05 Aug PCC Complaint. The Daily Mail, 5th August 2011

—– Original Message —–
From: Peter Reynolds
To: [email protected]
Sent: Friday, August 05, 2011 4:11 PM
Subject: Complaint against the Daily Mail, issue dated 5th August 2011

Dear Sirs,

"Lib Dems move to decriminalise ALL personal drug use and to allow controlled use of cannabis", the Daily Mail, 05-08-11

I wish to make a complaint concerning the above article which is still available online at: http://www.dailymail.co.uk/news/article-2022613/Lib-Dems-decriminalise-ALL-personal-drug-use-allow-controlled-use-cannabis.html

I make the complaint on my own account but also in my capacity as the Leader of Cannabis Law Reform (CLEAR), a UK political party, of P.O.Box 674, Salfords, Redhill, RH1 9BN. For the purposes of correspondence, please use my personal address as below.

1. This article breaches the Editors' Code Of Practice clause 1.i) in that it publishes inaccurate, misleading and distorted information.

2. It also breaches clause 1.iii) in that it fails to distinguish clearly between comment, conjecture and fact.

3. The article is presented as a news story, not an opinion piece. It should therefore be concerned only with facts – unless comment or conjecture is clearly distinguished.

4. In the ninth paragraph, the article states "When the Blair government reduced it to a Class C drug, overwhelming evidence from scientists about its psychotic properties swiftly caused a U-turn.".

This is inaccurate, misleading and distorted information.
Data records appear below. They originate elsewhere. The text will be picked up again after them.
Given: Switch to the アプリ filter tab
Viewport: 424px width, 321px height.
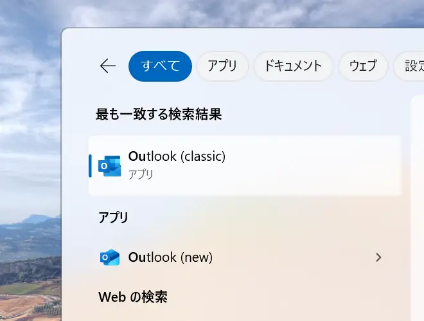Looking at the screenshot, I should (222, 66).
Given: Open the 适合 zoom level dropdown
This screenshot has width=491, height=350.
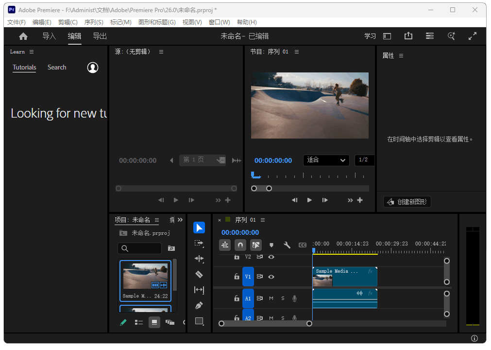Looking at the screenshot, I should (326, 160).
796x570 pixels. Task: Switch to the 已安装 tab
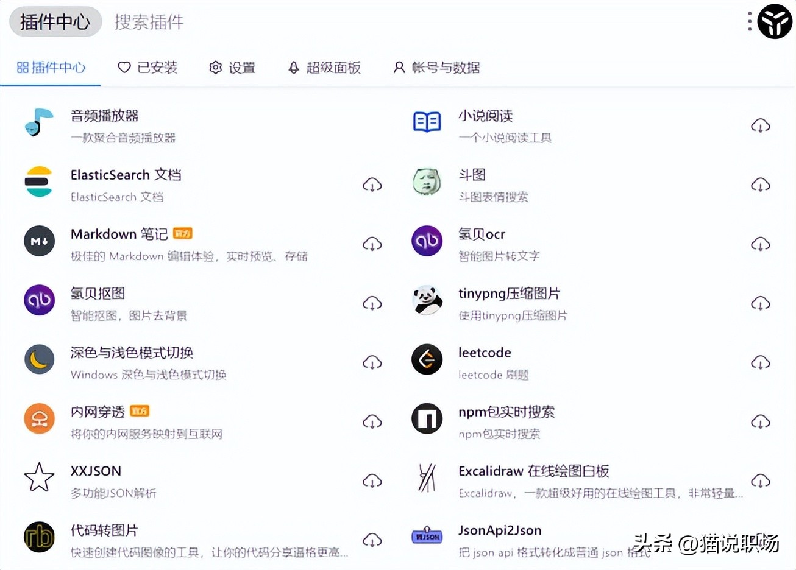coord(148,68)
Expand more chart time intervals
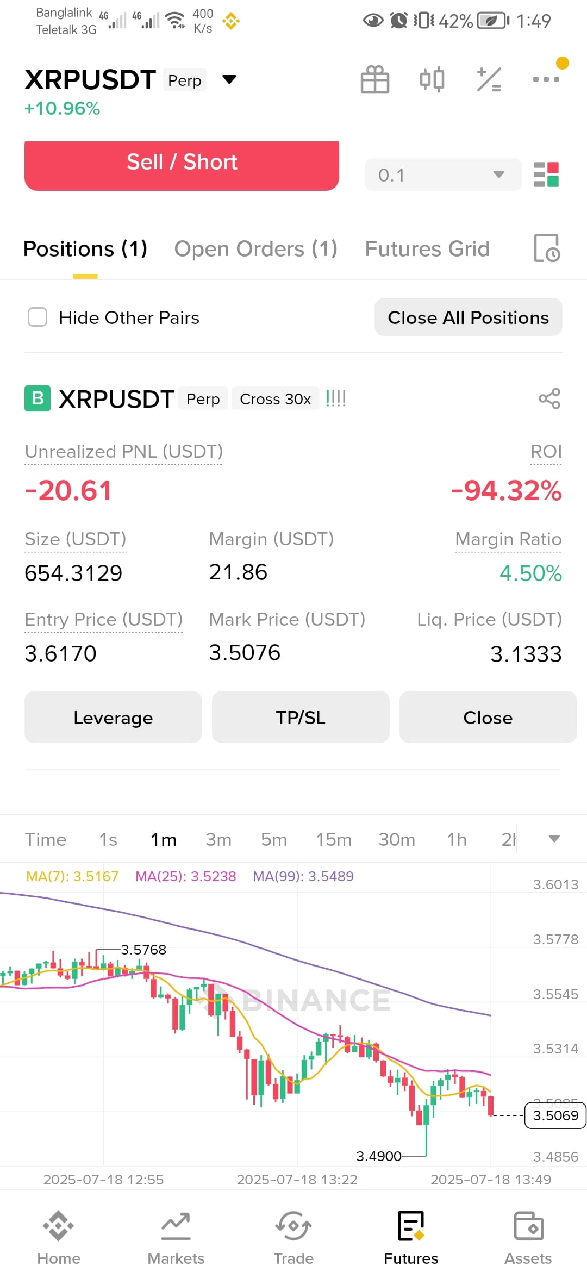The image size is (587, 1272). click(x=554, y=839)
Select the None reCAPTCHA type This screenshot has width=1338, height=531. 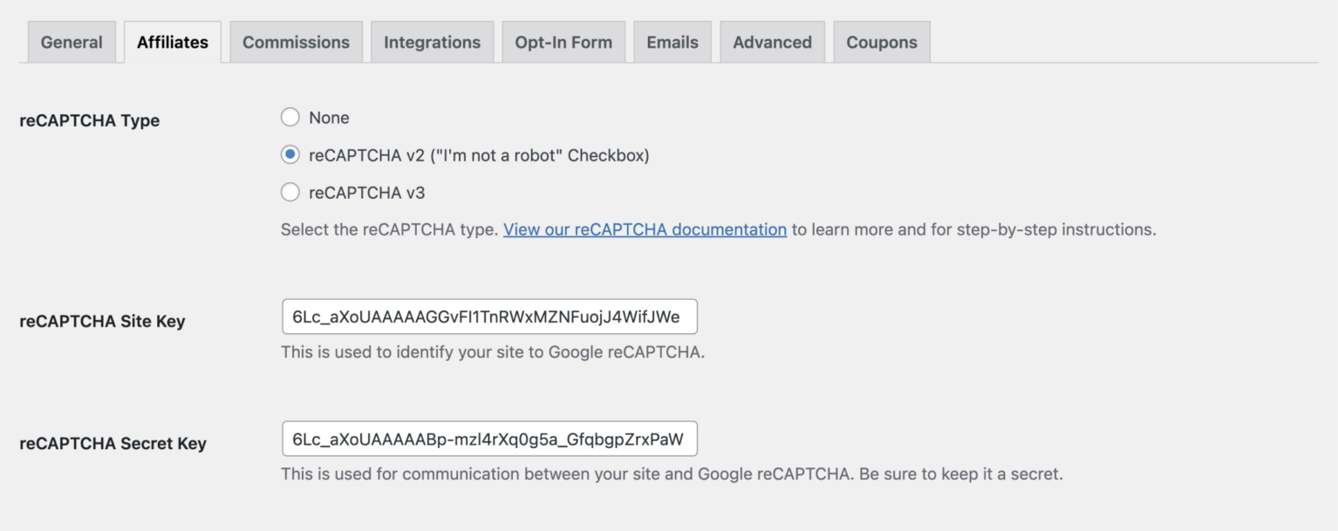coord(290,117)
There was no "overwhelming evidence from scientists" at all. In fact, the U-turn and the return of cannabis to class B was directly in opposition to the consensus amongst scientists on the ACMD that it should stay in class C. See "Cannabis: Classification And Public Health" http://www.homeoffice.gov.uk/publications/alcohol-drugs/drugs/acmd1/acmd-cannabis-report-2008

This report stated that:

"Although there is a consistent (though weak) association, from longitudinal studies, between cannabis use and the development of psychotic illness, this is not reflected in the available evidence on the incidence of psychotic conditions. The most likely (but not the only) explanation is that cannabis – in the population as a whole – plays only a modest role in the development of these conditions. The possibility that the greater use of cannabis preparations with a higher THC content might increase the harmfulness of cannabis to mental health cannot be denied; but the behaviour of cannabis users, in the face of stronger products – as well as the magnitude of a causal association with psychotic illnesses – is uncertain."

The only thing "overwhelming" about the "psychotic properties" of cannabis was the campaign in the tabloid press, principally the Daily Mail, to demonise and misinform in contradiction to the scientific evidence.

5. This is a particularly heinous example of inaccurate, misleading and distorted information. It is, in fact, deliberate falsification of the facts in support of a long and disgraceful record of misinformation. It is grossly irresponsible and must be corrected by a prominent apology and explanation of the true facts.

I would be grateful if you would deal with this complaint at your earliest convenience. I shall be happy to provide any further information required or to give oral evidence in support.